Päpste von Marozias Gnade und König Hugos Hochzeitsnacht

    Der päpstliche Hof rebellierte. Johann X. war offenbar nicht bereit, das neue Regiment zu dulden und sich der Partei zu fügen, der er selber seinen Sitz verdankte. Doch sein Bruder Petrus, eine Art »Markgraf«, dem der Papst immer mehr Macht zugeschanzt, so daß er in Rom eine maßgebliche Rolle gespielt hatte, wurde vertrieben. Von Orte aus, das er zur Festung gemacht, attackierte er darauf die Stadt. Vielleicht rief er auch die Ungarn herbei, die Tuscien weit und breit brandschatzten; die Nachricht ist unsicher, die Zeit dunkel. Ende 927 aber wurde Petrus von den empörten Römern im Lateranpalast vor den Augen des Papstes erschlagen, Johann X. selbst im nächsten Sommer von einer Schar Widos, angeblich während des Hochamts in der Lateranbasilika, überfallen, entführt und später in die Engelsburg geworfen, wo er eingekerkert blieb, bis er dort Mitte 929 umkam, wahrscheinlich mit einem Kissen erstickt. Durch Theodora hatte er das Papsttum erlangt, durch ihre Tochter Marozia, nun Alleinherrscherin Roms, es wieder verloren und das Leben dazu.
    Und König Hugos Kaisertraum war vorerst ausgeträumt.

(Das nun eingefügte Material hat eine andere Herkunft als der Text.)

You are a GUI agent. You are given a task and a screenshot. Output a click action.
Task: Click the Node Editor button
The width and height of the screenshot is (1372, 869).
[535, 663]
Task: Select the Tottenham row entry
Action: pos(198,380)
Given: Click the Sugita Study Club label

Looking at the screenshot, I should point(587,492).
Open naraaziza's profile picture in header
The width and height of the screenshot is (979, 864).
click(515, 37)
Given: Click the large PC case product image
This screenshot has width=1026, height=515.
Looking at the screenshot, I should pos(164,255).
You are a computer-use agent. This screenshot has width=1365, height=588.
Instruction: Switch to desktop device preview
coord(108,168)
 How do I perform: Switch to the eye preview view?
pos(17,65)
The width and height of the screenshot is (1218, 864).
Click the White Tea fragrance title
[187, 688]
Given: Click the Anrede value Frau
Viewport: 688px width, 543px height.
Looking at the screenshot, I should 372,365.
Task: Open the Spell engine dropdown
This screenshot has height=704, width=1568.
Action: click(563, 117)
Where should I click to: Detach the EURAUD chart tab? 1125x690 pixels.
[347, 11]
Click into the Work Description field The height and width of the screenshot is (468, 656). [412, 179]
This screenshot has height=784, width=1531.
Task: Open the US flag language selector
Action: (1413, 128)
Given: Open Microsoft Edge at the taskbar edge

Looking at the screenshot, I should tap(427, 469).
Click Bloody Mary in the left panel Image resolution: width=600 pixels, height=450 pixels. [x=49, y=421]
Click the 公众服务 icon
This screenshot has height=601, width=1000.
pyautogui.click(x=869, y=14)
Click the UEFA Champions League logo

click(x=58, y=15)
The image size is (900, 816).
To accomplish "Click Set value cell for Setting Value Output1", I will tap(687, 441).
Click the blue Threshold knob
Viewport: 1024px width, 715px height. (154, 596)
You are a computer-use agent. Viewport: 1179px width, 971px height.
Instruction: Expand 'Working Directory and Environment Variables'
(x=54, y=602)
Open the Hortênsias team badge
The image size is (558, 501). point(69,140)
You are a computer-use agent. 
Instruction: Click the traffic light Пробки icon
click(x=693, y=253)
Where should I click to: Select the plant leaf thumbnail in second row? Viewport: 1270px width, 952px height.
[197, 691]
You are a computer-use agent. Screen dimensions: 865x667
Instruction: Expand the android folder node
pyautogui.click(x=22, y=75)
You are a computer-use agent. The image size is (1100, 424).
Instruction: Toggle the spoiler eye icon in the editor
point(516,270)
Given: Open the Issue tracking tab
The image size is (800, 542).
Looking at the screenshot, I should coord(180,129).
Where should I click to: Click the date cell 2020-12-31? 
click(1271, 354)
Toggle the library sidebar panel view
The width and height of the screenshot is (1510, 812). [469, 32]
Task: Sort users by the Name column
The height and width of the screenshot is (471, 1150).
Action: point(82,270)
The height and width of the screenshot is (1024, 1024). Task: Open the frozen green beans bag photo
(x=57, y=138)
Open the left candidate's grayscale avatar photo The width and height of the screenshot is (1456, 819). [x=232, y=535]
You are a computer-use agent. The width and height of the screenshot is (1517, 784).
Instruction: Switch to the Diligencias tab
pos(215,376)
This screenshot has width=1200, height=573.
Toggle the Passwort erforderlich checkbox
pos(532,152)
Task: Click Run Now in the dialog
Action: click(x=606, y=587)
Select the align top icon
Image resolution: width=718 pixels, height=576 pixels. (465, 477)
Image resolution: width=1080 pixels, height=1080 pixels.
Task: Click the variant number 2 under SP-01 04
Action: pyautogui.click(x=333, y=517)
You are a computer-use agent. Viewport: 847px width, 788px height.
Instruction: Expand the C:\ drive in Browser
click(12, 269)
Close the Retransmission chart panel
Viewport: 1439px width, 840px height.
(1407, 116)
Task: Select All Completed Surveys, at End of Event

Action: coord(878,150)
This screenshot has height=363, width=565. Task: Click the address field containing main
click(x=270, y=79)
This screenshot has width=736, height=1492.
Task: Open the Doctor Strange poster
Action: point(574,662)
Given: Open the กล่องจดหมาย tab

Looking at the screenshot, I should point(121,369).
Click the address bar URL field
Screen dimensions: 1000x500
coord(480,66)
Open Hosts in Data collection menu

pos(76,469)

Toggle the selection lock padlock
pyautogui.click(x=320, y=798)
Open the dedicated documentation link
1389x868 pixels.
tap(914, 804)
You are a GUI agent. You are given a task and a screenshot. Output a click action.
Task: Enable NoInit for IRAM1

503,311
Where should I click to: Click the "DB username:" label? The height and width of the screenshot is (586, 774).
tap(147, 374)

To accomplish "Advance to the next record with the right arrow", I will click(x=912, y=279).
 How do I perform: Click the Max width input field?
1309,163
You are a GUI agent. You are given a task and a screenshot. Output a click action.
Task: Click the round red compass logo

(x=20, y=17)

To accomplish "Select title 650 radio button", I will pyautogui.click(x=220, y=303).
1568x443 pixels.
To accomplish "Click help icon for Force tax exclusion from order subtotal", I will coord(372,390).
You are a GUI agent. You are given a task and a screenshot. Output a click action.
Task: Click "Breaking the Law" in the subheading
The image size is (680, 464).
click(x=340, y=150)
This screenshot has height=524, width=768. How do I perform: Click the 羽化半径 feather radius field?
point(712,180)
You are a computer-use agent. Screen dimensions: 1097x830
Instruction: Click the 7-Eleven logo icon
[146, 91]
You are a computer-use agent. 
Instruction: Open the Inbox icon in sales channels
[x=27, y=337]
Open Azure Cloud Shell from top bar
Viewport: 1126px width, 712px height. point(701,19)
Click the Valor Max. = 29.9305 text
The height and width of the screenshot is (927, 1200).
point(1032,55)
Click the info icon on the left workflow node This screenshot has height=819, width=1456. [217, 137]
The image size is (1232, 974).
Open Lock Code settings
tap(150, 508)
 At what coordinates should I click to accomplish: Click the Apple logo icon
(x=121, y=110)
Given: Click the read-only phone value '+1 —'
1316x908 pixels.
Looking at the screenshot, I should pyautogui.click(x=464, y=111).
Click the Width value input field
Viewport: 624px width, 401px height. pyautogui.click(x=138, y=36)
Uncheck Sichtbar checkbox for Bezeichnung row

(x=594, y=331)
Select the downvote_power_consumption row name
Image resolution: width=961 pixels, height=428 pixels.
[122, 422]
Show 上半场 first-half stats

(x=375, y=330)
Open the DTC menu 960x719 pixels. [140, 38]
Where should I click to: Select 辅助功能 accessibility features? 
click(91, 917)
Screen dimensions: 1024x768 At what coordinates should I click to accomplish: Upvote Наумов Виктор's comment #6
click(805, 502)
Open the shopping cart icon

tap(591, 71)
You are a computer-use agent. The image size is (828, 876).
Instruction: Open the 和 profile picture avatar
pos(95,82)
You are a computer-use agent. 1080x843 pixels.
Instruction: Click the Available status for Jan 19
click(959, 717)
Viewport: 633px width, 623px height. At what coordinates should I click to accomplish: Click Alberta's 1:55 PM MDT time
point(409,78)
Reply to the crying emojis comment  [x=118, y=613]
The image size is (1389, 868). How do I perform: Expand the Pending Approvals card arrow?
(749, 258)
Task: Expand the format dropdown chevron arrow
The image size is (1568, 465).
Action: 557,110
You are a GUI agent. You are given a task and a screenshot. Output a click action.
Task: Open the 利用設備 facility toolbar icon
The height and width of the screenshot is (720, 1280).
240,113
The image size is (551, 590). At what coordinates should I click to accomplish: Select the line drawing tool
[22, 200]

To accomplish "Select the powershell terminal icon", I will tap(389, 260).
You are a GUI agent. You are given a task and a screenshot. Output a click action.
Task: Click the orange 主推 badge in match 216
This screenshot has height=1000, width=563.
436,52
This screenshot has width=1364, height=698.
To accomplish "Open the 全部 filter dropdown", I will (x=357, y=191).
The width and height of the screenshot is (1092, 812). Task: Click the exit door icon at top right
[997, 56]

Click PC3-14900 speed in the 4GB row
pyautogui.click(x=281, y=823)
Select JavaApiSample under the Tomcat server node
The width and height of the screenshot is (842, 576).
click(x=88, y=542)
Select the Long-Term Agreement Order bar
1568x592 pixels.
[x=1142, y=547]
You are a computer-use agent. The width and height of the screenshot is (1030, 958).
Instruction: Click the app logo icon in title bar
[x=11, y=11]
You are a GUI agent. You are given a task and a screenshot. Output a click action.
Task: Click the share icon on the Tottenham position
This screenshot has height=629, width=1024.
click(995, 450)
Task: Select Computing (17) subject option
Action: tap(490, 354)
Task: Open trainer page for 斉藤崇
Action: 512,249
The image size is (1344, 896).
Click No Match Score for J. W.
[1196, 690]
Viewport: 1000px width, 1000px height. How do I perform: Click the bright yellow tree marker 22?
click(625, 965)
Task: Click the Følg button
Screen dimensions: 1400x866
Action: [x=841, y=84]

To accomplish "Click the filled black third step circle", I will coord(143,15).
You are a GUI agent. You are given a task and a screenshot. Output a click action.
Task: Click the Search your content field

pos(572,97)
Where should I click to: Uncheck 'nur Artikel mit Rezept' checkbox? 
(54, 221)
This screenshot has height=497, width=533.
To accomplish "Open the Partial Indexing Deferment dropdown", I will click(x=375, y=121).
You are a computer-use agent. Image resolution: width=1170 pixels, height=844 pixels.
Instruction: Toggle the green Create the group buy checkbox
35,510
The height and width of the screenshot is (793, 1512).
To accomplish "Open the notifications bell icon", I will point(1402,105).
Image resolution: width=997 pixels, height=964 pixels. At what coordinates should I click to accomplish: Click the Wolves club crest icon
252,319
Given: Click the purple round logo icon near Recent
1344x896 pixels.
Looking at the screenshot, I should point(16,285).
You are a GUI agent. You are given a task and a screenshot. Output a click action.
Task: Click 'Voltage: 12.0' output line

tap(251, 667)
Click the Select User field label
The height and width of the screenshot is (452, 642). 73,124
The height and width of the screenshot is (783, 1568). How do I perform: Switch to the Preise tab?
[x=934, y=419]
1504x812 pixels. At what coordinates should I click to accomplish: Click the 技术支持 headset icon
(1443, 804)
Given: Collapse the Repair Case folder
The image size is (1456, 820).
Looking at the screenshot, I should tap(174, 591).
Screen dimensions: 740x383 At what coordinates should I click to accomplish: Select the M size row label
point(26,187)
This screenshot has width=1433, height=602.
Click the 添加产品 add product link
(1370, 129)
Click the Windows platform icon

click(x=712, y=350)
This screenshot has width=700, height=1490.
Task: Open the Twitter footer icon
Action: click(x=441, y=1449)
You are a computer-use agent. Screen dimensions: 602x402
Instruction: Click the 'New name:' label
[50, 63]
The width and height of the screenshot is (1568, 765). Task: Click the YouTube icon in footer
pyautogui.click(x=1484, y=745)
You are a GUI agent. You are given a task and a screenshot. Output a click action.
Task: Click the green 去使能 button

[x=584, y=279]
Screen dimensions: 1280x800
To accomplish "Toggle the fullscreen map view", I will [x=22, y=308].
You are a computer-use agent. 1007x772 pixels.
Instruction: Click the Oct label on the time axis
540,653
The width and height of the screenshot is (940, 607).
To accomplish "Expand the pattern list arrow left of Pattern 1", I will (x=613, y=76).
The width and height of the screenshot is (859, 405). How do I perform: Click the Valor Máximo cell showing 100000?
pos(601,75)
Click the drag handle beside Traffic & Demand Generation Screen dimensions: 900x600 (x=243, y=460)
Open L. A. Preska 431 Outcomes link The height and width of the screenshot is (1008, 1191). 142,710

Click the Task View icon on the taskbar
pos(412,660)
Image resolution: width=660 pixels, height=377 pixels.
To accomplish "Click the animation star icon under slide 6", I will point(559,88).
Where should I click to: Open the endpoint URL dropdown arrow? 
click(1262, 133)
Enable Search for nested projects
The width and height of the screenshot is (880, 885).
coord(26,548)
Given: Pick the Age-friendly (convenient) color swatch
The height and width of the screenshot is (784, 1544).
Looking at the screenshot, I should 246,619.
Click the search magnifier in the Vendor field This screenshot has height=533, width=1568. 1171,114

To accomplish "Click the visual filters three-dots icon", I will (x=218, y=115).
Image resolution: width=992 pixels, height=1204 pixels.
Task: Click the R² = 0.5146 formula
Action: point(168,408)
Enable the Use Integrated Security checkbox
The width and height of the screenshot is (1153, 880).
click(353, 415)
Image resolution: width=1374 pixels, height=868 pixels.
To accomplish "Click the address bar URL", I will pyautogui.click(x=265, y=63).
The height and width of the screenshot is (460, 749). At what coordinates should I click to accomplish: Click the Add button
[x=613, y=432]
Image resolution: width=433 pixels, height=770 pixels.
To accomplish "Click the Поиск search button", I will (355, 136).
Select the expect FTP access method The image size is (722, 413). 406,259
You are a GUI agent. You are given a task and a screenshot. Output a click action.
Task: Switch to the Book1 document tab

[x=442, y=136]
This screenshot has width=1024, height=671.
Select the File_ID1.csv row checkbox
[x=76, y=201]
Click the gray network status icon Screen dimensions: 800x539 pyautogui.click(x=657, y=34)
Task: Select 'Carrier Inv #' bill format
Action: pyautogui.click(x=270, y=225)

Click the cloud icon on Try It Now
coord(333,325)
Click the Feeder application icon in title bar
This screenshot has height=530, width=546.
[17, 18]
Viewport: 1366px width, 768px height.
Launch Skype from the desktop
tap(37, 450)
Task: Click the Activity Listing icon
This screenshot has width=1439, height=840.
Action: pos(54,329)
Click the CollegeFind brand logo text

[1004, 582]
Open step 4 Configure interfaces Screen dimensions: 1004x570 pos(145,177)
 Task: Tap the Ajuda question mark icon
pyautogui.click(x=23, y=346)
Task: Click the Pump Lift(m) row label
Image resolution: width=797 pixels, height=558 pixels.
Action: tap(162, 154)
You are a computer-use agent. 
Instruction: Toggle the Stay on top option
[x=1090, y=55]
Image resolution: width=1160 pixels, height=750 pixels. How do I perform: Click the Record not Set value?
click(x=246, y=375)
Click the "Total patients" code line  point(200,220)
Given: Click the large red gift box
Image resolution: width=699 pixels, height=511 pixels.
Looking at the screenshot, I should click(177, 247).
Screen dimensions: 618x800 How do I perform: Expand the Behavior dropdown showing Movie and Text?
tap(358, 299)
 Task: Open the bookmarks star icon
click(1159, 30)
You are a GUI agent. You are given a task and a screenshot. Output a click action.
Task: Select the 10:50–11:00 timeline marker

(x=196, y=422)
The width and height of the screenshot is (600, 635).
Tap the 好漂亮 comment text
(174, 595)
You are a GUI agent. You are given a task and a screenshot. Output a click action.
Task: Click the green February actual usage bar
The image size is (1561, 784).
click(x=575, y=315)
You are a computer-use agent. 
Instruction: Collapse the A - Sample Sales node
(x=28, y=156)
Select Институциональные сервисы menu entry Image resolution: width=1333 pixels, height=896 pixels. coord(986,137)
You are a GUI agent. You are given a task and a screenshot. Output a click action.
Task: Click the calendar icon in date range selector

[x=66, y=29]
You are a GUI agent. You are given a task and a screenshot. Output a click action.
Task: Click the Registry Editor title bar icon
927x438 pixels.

    Die folgenden Päpste Leo VI. und Stephan VII., beide Römer, Heilige Väter von Marozias Gnaden, wurden wahrscheinlich gleichfalls ermordet. Und diese Frau, die sich Senatrix, Patricia titulieren ließ, hatte sie ernannt. Leo VI. (928–929) war schon Papst, als sein Vorgänger noch im Kerker lag, ja, er starb selbst noch vor Johann X. Anfang 929. Auf Leo folgte Stephan VII. (929–931). Und möglicherweise sind beide überhaupt nur Platzhalter für den nächsten gewesen. Denn nun machte Marozia ihren eigenen, einst vom Heiligen Vater Sergius III. gezeugten Sohn im Alter von erst Anfang Zwanzig zum Papst Johann XI. (931–935). Und da 929, bald nach Johann X., auch ihr zweiter Mann, Margraf Wido von Toskana, gestorben war, heiratete sie, durch den Verbrauch zahlreicher Liebhaber und zweier Gatten leicht lädiert, im Sommer 932 in dritter Ehe Widos Stiefbruder Hugo von der Provence, zwar schon verehelicht, aber auch König von Italien (926–948) und auf der Höhe seiner Macht. Und endlich schien sich sein Kaisertraum zu erfüllen.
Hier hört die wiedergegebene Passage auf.